Marcegaglia CEO says company firmly interested in buying AST

Marcegaglia, the largest European steel re-roller and largest worldwide tube producer, reconfirmed its firm interest to acquire special steel producer Acciai Speciali Terni, or AST, Marcegaglia CEO Antonio Marcegaglia said, adding that the steel market had entered a supercycle.

“Our interest is serious and solid for Terni, it is based on good industrial synergies between our downstream operations and Terni upstream operations,” Marcegaglia said on April 13 during an online event organized by news portal Siderweb.

Marcegaglia said that the timeline of the sale process was dictated by the seller and that the companies were in the middle of the due diligence.

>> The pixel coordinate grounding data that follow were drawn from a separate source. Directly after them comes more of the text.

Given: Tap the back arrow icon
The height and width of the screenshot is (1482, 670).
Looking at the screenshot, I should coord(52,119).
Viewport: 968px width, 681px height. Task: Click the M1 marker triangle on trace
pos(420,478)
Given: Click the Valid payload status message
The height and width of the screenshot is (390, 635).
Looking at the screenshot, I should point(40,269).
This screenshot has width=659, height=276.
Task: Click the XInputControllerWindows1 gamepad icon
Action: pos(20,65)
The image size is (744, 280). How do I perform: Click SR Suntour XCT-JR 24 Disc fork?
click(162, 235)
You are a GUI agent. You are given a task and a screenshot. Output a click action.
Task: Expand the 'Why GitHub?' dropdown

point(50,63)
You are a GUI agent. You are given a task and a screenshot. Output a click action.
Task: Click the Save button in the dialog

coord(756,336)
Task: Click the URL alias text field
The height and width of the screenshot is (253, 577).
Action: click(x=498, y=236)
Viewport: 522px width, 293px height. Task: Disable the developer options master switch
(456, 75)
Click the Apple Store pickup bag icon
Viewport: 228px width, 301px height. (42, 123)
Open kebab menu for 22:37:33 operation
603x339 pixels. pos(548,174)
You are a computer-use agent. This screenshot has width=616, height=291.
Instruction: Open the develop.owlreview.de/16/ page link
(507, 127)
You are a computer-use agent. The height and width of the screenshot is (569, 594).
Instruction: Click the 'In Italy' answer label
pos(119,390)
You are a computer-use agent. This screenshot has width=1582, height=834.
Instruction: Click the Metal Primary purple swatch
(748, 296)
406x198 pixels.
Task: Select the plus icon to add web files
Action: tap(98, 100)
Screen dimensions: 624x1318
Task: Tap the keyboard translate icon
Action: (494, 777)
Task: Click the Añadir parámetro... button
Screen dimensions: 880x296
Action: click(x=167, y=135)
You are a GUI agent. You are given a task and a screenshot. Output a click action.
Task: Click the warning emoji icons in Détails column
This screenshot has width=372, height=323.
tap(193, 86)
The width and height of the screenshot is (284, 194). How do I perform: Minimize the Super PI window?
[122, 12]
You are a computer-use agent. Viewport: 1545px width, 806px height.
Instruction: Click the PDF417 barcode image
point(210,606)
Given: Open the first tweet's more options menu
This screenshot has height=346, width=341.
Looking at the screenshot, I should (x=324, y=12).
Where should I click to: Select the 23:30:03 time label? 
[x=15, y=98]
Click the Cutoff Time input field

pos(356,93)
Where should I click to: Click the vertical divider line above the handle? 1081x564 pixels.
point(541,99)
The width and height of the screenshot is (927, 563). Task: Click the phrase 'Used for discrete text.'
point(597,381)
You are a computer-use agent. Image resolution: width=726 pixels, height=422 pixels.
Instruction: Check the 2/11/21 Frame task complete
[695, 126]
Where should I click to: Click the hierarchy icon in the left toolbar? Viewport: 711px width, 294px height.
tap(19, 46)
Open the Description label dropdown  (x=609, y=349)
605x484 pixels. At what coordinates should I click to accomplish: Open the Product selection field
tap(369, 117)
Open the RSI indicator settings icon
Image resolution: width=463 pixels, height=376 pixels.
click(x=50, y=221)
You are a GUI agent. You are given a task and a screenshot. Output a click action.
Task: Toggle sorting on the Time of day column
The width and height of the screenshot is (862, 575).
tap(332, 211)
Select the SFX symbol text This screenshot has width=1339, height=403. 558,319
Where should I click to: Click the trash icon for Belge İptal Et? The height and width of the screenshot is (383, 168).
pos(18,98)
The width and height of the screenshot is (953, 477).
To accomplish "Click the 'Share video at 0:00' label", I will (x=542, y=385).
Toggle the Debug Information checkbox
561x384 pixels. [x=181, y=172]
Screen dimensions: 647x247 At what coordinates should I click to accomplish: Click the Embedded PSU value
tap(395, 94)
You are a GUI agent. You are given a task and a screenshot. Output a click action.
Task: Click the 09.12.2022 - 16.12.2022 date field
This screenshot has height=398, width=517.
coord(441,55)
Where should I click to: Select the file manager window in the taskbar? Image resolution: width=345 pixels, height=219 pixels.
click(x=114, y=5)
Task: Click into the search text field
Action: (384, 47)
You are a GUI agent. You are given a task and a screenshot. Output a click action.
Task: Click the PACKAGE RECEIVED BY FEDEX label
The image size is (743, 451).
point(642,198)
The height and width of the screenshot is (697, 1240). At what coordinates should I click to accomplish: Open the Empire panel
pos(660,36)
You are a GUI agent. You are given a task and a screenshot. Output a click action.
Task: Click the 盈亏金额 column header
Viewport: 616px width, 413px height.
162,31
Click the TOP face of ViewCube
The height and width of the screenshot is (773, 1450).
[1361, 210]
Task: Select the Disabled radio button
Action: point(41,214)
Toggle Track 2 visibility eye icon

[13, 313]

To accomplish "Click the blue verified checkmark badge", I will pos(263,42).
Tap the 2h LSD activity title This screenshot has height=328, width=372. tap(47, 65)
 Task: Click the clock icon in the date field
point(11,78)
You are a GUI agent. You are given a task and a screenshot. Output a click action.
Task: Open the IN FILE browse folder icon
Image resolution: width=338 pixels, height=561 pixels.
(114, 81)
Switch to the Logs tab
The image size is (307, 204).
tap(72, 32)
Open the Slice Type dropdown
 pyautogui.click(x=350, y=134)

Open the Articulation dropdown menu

German steel maker Thyssenkrupp, owner of AST, put the company back in the market for sale in May 2020. In 2018, following a restructuring of Thyssenkrupp Materials, AST became one of the company’s core assets and was withdrawn from sale.

Marcegaglia produces around 550,000 mt/year of stainless-steel products and buys around 30% of its stainless steel feedstock from AST. If Marcegaglia buys AST, the company will not only have a primary production but will also increase its stainless market production.

Marcegaglia is not the only company interested in AST but there are other potential buyers as AST is a good performing mill, according to sources.

Marcegaglia said that overall the demand for coils continued to be strong and that the fundamentals were so good that there were expectations for prices to continue to increase in Europe as supply was low following mills implementing structural cuts in the past.

The margins between still very high raw materials costs and the steel products have “never been so good for years,” the company said.

The first quarter of 2021 for Marcegaglia was positive compared with the same period of last year, when the company still did well as the pandemic made an impact only at the end of March.

The first quarter of 2021 ended for Marcegaglia, which is not a listed company, with a 7.5% year-on-year rise in sales to 1.5 million mt of steel products. The company’s revenues rose 26.5% on the year to Eur1.460 million for the steel units.

European coils are at their historical highest level with the European hot-rolled coil steel and raw materials price spread surging in March to a new record high. This came as the record high spot steel prices outpaced iron ore, scrap and coking coal costs, S&P Global Platts reported earlier.

Northwest European HRC steel averaged Eur477/mt ($560/mt), more than a basket of raw materials costs in March, up from around Eur420/mt in February, according to estimates by Platts on April 1.

According to Platts data, European coils benchmark, Northwest European HRC, since the end of 2020, went up by Eur243/mt to Eur908/mt base ex-works as of April 13.